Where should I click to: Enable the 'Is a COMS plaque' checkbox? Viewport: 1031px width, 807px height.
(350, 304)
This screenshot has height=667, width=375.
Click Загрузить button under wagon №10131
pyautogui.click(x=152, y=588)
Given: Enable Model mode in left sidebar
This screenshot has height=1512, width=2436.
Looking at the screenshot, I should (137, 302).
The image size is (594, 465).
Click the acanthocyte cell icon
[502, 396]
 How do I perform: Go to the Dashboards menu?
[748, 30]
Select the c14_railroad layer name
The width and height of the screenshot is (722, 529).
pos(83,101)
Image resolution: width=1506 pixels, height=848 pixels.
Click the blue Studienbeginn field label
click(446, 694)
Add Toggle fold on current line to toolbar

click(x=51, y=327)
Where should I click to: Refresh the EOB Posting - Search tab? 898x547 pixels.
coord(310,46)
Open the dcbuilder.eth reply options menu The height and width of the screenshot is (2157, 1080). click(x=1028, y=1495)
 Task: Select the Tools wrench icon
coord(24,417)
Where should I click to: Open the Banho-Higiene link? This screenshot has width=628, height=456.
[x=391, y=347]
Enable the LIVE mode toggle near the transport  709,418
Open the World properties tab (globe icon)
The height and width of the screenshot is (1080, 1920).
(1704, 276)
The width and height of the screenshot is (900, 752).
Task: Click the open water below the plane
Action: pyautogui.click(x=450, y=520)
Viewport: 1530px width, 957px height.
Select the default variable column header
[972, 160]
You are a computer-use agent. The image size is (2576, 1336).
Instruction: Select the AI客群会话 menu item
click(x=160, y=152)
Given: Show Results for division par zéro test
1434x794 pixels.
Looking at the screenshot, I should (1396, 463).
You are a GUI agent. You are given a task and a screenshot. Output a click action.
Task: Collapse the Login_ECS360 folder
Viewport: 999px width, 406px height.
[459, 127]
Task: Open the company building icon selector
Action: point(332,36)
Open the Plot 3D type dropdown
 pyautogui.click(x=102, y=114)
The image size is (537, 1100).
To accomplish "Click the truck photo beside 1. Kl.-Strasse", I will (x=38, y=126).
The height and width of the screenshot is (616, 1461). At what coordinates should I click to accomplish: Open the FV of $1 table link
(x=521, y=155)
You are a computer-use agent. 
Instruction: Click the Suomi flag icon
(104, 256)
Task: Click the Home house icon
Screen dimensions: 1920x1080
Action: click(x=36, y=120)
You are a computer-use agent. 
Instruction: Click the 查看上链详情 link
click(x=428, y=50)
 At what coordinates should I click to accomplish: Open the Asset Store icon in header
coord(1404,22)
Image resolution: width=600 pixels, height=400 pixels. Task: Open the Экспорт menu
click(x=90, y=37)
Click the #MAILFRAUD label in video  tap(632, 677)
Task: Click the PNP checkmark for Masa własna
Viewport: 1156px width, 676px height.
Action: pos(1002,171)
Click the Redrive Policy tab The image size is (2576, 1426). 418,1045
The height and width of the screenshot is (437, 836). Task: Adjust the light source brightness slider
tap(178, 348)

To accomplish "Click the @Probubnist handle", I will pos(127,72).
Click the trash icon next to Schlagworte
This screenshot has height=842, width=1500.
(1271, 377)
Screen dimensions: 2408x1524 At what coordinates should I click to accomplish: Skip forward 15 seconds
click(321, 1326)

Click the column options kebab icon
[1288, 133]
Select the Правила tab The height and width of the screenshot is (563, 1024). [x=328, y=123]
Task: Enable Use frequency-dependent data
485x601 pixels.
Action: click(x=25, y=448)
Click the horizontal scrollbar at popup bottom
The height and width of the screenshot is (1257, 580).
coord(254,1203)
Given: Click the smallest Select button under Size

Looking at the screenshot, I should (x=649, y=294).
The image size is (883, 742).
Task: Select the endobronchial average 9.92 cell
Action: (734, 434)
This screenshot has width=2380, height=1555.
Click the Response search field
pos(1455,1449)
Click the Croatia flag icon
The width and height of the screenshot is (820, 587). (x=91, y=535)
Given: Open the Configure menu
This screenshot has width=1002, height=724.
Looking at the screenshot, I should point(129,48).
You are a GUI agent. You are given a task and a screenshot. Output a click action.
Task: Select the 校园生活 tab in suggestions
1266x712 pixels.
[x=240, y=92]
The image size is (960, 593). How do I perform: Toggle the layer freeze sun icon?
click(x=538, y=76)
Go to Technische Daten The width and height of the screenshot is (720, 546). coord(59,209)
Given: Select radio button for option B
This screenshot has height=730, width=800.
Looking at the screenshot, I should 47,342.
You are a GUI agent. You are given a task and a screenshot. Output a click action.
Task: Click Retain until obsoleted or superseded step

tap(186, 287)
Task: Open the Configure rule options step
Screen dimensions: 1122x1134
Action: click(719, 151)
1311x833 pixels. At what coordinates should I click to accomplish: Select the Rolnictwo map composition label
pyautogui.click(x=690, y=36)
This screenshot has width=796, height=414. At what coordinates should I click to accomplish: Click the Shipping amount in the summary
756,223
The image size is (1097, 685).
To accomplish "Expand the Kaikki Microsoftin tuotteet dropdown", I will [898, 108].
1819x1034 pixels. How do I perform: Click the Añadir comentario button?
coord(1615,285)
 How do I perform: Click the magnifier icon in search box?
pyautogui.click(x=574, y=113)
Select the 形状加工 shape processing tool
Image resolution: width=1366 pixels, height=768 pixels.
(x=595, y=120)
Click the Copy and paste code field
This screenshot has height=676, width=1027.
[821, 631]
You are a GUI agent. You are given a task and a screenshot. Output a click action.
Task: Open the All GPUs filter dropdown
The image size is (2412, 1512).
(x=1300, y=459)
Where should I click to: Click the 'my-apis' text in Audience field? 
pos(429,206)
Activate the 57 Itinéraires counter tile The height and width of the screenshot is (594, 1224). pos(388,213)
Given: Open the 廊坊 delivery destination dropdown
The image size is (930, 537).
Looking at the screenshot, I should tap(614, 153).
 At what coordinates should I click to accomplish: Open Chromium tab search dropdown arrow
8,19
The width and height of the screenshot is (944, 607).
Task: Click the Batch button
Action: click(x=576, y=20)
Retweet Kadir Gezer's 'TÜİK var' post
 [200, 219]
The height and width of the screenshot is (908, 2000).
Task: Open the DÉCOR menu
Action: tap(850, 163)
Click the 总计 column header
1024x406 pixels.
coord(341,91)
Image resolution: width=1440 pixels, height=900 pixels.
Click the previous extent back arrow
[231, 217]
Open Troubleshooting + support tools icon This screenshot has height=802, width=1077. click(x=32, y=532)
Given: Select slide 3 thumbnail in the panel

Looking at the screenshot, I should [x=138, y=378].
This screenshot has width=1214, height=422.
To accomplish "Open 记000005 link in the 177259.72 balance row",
▬▬▬▬▬▬▬▬▬▬
__Instructions for the task__: Copy out every line of the material above with no changes.

__The completed task__:
Where should I click to: Enable the 'Is a COMS plaque' checkbox? Viewport: 1031px width, 807px height.
(350, 304)
This screenshot has height=667, width=375.
Click Загрузить button under wagon №10131
pyautogui.click(x=152, y=588)
Given: Enable Model mode in left sidebar
This screenshot has height=1512, width=2436.
Looking at the screenshot, I should (137, 302).
The image size is (594, 465).
Click the acanthocyte cell icon
[502, 396]
 How do I perform: Go to the Dashboards menu?
[748, 30]
Select the c14_railroad layer name
The width and height of the screenshot is (722, 529).
pos(83,101)
Image resolution: width=1506 pixels, height=848 pixels.
Click the blue Studienbeginn field label
click(446, 694)
Add Toggle fold on current line to toolbar

click(x=51, y=327)
Where should I click to: Refresh the EOB Posting - Search tab? 898x547 pixels.
coord(310,46)
Open the dcbuilder.eth reply options menu The height and width of the screenshot is (2157, 1080). click(x=1028, y=1495)
 Task: Select the Tools wrench icon
coord(24,417)
Where should I click to: Open the Banho-Higiene link? This screenshot has width=628, height=456.
[x=391, y=347]
Enable the LIVE mode toggle near the transport  709,418
Open the World properties tab (globe icon)
The height and width of the screenshot is (1080, 1920).
(1704, 276)
The width and height of the screenshot is (900, 752).
Task: Click the open water below the plane
Action: pyautogui.click(x=450, y=520)
Viewport: 1530px width, 957px height.
Select the default variable column header
[972, 160]
You are a computer-use agent. The image size is (2576, 1336).
Instruction: Select the AI客群会话 menu item
click(x=160, y=152)
Given: Show Results for division par zéro test
1434x794 pixels.
Looking at the screenshot, I should (1396, 463).
You are a GUI agent. You are given a task and a screenshot. Output a click action.
Task: Collapse the Login_ECS360 folder
Viewport: 999px width, 406px height.
[459, 127]
Task: Open the company building icon selector
Action: point(332,36)
Open the Plot 3D type dropdown
 pyautogui.click(x=102, y=114)
The image size is (537, 1100).
To accomplish "Click the truck photo beside 1. Kl.-Strasse", I will (x=38, y=126).
The height and width of the screenshot is (616, 1461). At what coordinates should I click to accomplish: Open the FV of $1 table link
(x=521, y=155)
You are a computer-use agent. 
Instruction: Click the Suomi flag icon
(104, 256)
Task: Click the Home house icon
Screen dimensions: 1920x1080
Action: click(x=36, y=120)
You are a computer-use agent. 
Instruction: Click the 查看上链详情 link
click(x=428, y=50)
 At what coordinates should I click to accomplish: Open the Asset Store icon in header
coord(1404,22)
Image resolution: width=600 pixels, height=400 pixels. Task: Open the Экспорт menu
click(x=90, y=37)
Click the #MAILFRAUD label in video  tap(632, 677)
Task: Click the PNP checkmark for Masa własna
Viewport: 1156px width, 676px height.
Action: pos(1002,171)
Click the Redrive Policy tab The image size is (2576, 1426). 418,1045
The height and width of the screenshot is (437, 836). Task: Adjust the light source brightness slider
tap(178, 348)

To accomplish "Click the @Probubnist handle", I will pos(127,72).
Click the trash icon next to Schlagworte
This screenshot has height=842, width=1500.
(1271, 377)
Screen dimensions: 2408x1524 At what coordinates should I click to accomplish: Skip forward 15 seconds
click(321, 1326)

Click the column options kebab icon
[1288, 133]
Select the Правила tab The height and width of the screenshot is (563, 1024). [x=328, y=123]
Task: Enable Use frequency-dependent data
485x601 pixels.
Action: click(x=25, y=448)
Click the horizontal scrollbar at popup bottom
The height and width of the screenshot is (1257, 580).
coord(254,1203)
Given: Click the smallest Select button under Size

Looking at the screenshot, I should (x=649, y=294).
The image size is (883, 742).
Task: Select the endobronchial average 9.92 cell
Action: (734, 434)
This screenshot has width=2380, height=1555.
Click the Response search field
pos(1455,1449)
Click the Croatia flag icon
The width and height of the screenshot is (820, 587). (x=91, y=535)
Given: Open the Configure menu
This screenshot has width=1002, height=724.
Looking at the screenshot, I should point(129,48).
You are a GUI agent. You are given a task and a screenshot. Output a click action.
Task: Select the 校园生活 tab in suggestions
1266x712 pixels.
[x=240, y=92]
The image size is (960, 593). How do I perform: Toggle the layer freeze sun icon?
click(x=538, y=76)
Go to Technische Daten The width and height of the screenshot is (720, 546). coord(59,209)
Given: Select radio button for option B
This screenshot has height=730, width=800.
Looking at the screenshot, I should 47,342.
You are a GUI agent. You are given a task and a screenshot. Output a click action.
Task: Click Retain until obsoleted or superseded step

tap(186, 287)
Task: Open the Configure rule options step
Screen dimensions: 1122x1134
Action: click(719, 151)
1311x833 pixels. At what coordinates should I click to accomplish: Select the Rolnictwo map composition label
pyautogui.click(x=690, y=36)
This screenshot has width=796, height=414. At what coordinates should I click to accomplish: Click the Shipping amount in the summary
756,223
The image size is (1097, 685).
To accomplish "Expand the Kaikki Microsoftin tuotteet dropdown", I will [898, 108].
1819x1034 pixels. How do I perform: Click the Añadir comentario button?
coord(1615,285)
 How do I perform: Click the magnifier icon in search box?
pyautogui.click(x=574, y=113)
Select the 形状加工 shape processing tool
Image resolution: width=1366 pixels, height=768 pixels.
(x=595, y=120)
Click the Copy and paste code field
This screenshot has height=676, width=1027.
[821, 631]
You are a GUI agent. You are given a task and a screenshot. Output a click action.
Task: Open the All GPUs filter dropdown
The image size is (2412, 1512).
(x=1300, y=459)
Where should I click to: Click the 'my-apis' text in Audience field? 
pos(429,206)
Activate the 57 Itinéraires counter tile The height and width of the screenshot is (594, 1224). pos(388,213)
Given: Open the 廊坊 delivery destination dropdown
The image size is (930, 537).
Looking at the screenshot, I should tap(614, 153).
 At what coordinates should I click to accomplish: Open Chromium tab search dropdown arrow
8,19
The width and height of the screenshot is (944, 607).
Task: Click the Batch button
Action: click(x=576, y=20)
Retweet Kadir Gezer's 'TÜİK var' post
 [200, 219]
The height and width of the screenshot is (908, 2000).
Task: Open the DÉCOR menu
Action: tap(850, 163)
Click the 总计 column header
1024x406 pixels.
coord(341,91)
Image resolution: width=1440 pixels, height=900 pixels.
Click the previous extent back arrow
[231, 217]
Open Troubleshooting + support tools icon This screenshot has height=802, width=1077. click(x=32, y=532)
Given: Select slide 3 thumbnail in the panel

Looking at the screenshot, I should [x=138, y=378].
This screenshot has width=1214, height=422.
To accomplish "Open 记000005 link in the 177259.72 balance row",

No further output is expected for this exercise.